Ich habe einen Traum Haftbefehl

"Bis zum Tod meines Vaters hatten wir ein gutes Leben geführt"

Von
ZEITmagazin Nr. 50/2015

Ich bin kein Träumer, ich bin ein Realist. Wer wie ich auf der Straße aufgewachsen ist, dem bleibt nichts anderes übrig. Ich habe Dinge erlebt, die man niemandem wünscht. Mein Alltag war geprägt von Gewalt und Drogen. Träumereien hatten da keinen Platz.

Haftbefehl

29, heißt eigentlich Aykut Anhan. Mit seinem Debütalbum Azzlack Stereotyp (2010) prägte er einen eigenen Sprachmix aus Deutsch, Türkisch und Arabisch. Als Rapper ist er dermaßen erfolgreich, dass Jan Böhmermanns Parodie seines Stils (Ich hab Polizei) neulich hohe Wellen schlug

Natürlich träumt man als Kind nicht davon, eines Tages am Marktplatz von Offenbach zu stehen und Kokain zu verkaufen. Aber nach dem Selbstmord meines Vaters blieb mir keine andere Wahl. Ich war 14 und fühlte mich auf einmal für meine Familie verantwortlich. Ich träumte von einem neuen Leben mit meiner Mutter und meinen zwei Brüdern. Ich wollte, dass wir finanziell abgesichert sind. In der Schule zu sitzen machte für mich keinen Sinn, wenn ich in der gleichen Zeit richtig viel Geld mit Drogen verdienen konnte.

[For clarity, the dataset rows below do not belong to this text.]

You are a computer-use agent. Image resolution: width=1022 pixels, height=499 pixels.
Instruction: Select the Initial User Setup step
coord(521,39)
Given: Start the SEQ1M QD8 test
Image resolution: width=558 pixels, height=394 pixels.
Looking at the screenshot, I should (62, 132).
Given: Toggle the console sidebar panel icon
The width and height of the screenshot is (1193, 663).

Bis zum Tod meines Vaters hatten wir ein gutes Leben geführt. Er war nur mit einer Tüte in der Hand aus der Türkei nach Offenbach gekommen, hatte sich hier eine neue Existenz aufgebaut und eine Familie gegründet. Ich hatte ein gutes Verhältnis zu ihm, auch wenn er zu uns Kindern manchmal sehr streng war. Dass er an Depressionen litt, verheimlichte er uns. Wir fanden es erst viel später heraus.

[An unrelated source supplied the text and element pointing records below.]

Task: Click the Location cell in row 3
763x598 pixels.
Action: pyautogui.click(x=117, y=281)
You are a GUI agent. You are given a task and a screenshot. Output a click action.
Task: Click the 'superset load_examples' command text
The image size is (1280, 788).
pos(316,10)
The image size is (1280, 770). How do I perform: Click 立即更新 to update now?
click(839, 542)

Für mich ist mit seinem Tod eine Welt zusammengebrochen. Und auf einmal waren wir mit jeder Menge Problemen konfrontiert. Am schlimmsten waren die Schulden, die er hinterlassen hatte. Klar war ich oft wütend und traurig. Dass man ihm keinen Vorwurf machen konnte, weil er an einer schweren Krankheit gelitten hatte, wurde mir erst später bewusst, als ich anfing, mich mit Depression zu beschäftigen.

An meine Träume aus dieser Zeit erinnere ich mich nicht. Überhaupt passierte damals so viel Schlimmes, dass ich diese Jahre am liebsten komplett löschen möchte. Bis heute habe ich einen komplizierten Schlaf. Meistens träume ich irgendeinen wilden Kram, den ich nach dem Aufwachen gleich wieder vergesse, ist wahrscheinlich ein psychischer Reflex. Was mich beschäftigt, verarbeite ich in meinen Texten statt in meinen Träumen.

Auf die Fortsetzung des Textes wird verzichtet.